Permutations by 3: 1 permutes with 4, 2 permutes with 5, ...., 46 permutes with 50, ...
Permutations by 4:
... etc...

Permution with odds: 1 permutes with 3, 3 permutes with 5, 5 permutes with 7, etc, (and all the evens are maintained)
Permutation with evens: 2 permutes with 4, 4 permutes with 6, etc (all odds are mantained)

etc (i think you see the logic).

I know it may seem strange but generally in most cases the combinations originated by this transformations (from the last draw combination) do not carry more than 3 numbers to the next draw. In a 50 set number there are many different ways to do permutations, adjacents, plus 2,3,4, ... till 25 (1 permutes with 25, 2 permutes 26, ...), are the most obvious permutations, others can be envisaged, and originate a set of combinations from wich we can saffely reduce the package, permuting ones and keeping others equal

As you understand these are all complete circular patterns (in the sense that you permute all or some numbers from 1 to 50, if you choose to let some stay equal), but it´s also possible that you can permute some
sub-groups, like 1 to 10, 11 to 20, and permute only within this subsets. Once you start considering it, it really makes sense because lottery isn´t predictable, and this way we are aiming at some repetitive comportment, which is not expectable. I can´t say if it will remove many tickets from package, but i can assure that for each permutation normally no more than 3 (usually 2) numbers come in the next draw. So we want to keep withdraw from the package combinations that have 5, 4, 3 or 2 numbers equal from each of this transformed combinations of 5 numbers.
Best Regards,

F.

[teoman]

07, 08, 15, 26, 39, 40 => 2+2+2+2+2
03, 05, 06, 09, 34, 36

there are four adjacent numbers in this case (7,8,39,40) so the the ticket is failing the condition that at most 2 adjacent numbers are allowed
(btw, don't know what your 2+2+2+2+2 means)

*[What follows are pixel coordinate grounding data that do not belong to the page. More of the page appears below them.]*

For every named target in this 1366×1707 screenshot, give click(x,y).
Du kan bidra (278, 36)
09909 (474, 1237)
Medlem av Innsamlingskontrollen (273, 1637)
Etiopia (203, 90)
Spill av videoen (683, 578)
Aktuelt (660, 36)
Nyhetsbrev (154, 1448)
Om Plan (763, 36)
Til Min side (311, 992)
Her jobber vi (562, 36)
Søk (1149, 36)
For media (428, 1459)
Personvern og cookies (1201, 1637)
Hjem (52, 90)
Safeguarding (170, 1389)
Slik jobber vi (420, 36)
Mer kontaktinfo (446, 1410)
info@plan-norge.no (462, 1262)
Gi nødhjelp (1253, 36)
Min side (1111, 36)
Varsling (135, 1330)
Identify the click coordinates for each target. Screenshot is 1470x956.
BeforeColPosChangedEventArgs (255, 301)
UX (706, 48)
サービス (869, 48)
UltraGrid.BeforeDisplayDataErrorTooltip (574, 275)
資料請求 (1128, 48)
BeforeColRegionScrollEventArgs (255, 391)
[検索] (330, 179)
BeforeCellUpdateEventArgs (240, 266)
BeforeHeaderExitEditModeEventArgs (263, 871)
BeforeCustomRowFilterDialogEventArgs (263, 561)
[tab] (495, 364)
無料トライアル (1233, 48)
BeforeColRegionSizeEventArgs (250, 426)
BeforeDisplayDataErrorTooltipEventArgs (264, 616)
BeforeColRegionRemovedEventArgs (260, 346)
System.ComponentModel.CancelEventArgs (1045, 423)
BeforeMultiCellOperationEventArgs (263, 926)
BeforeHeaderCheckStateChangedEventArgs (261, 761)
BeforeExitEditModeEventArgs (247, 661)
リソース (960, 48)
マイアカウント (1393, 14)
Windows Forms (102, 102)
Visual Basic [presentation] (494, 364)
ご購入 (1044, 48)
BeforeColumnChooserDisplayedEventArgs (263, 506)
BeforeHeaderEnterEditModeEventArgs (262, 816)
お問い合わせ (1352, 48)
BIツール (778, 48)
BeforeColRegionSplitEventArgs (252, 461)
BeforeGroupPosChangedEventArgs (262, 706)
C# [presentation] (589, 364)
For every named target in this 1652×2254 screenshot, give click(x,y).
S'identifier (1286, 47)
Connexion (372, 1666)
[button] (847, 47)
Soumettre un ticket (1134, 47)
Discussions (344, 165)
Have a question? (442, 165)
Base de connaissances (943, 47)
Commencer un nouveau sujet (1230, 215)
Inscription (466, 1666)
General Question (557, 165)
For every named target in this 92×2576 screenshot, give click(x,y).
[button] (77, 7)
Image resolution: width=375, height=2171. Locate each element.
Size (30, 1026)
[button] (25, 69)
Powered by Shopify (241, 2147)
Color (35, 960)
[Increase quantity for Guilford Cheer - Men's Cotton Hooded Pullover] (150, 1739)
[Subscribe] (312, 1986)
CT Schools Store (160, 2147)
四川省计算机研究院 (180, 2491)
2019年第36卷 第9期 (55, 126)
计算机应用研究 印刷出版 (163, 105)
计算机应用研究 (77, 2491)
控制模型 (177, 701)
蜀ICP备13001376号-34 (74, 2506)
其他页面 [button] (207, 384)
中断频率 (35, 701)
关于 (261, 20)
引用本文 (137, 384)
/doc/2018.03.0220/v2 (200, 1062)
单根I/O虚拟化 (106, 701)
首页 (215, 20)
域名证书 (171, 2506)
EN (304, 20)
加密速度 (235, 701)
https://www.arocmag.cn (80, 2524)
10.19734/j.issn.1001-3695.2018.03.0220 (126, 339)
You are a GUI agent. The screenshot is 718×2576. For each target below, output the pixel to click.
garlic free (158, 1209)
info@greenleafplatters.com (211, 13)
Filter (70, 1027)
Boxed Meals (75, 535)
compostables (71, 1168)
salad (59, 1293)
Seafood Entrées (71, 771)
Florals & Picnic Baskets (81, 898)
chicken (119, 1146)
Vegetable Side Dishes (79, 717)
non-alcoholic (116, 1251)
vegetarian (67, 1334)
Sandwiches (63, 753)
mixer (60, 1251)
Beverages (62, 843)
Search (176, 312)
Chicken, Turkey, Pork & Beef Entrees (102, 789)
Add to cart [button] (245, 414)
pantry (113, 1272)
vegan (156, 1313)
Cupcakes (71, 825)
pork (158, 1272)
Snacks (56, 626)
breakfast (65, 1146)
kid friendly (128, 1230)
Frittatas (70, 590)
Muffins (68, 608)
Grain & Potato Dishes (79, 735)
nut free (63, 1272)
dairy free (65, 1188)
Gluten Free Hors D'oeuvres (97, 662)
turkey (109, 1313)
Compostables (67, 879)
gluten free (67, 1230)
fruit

Give another example, without consecutive double:

04, 15, 18, 24, 31, 35 => 2+1+2+2+2
01, 12, 19, 23, 29, 35

2+1+2+2+2 means:

+/-1 => 2 => (18, 24)
+/-2 => 1 => (31)
+/-3 => 2 => (04, 15)
+/-4 => 2 => (15, 31)
+/-5 => 2 => (18,24)

or

[+/-1 => 2 => (18, 24)]+[+/-2 => 1 => (31)]+[+/-3 => 2 => (04, 15)]+[+/-4 => 2 => (15, 31)]+[+/-5 => 2 => (18,24)].

[stan]

07, 08, 15, 26, 39, 40 => 2+2+2+2+2
03, 05, 06, 09, 34, 36

there are four adjacent numbers in this case (7,8,39,40) so the the ticket is failing the condition that at most 2 adjacent numbers are allowed
(btw, don't know what your 2+2+2+2+2 means)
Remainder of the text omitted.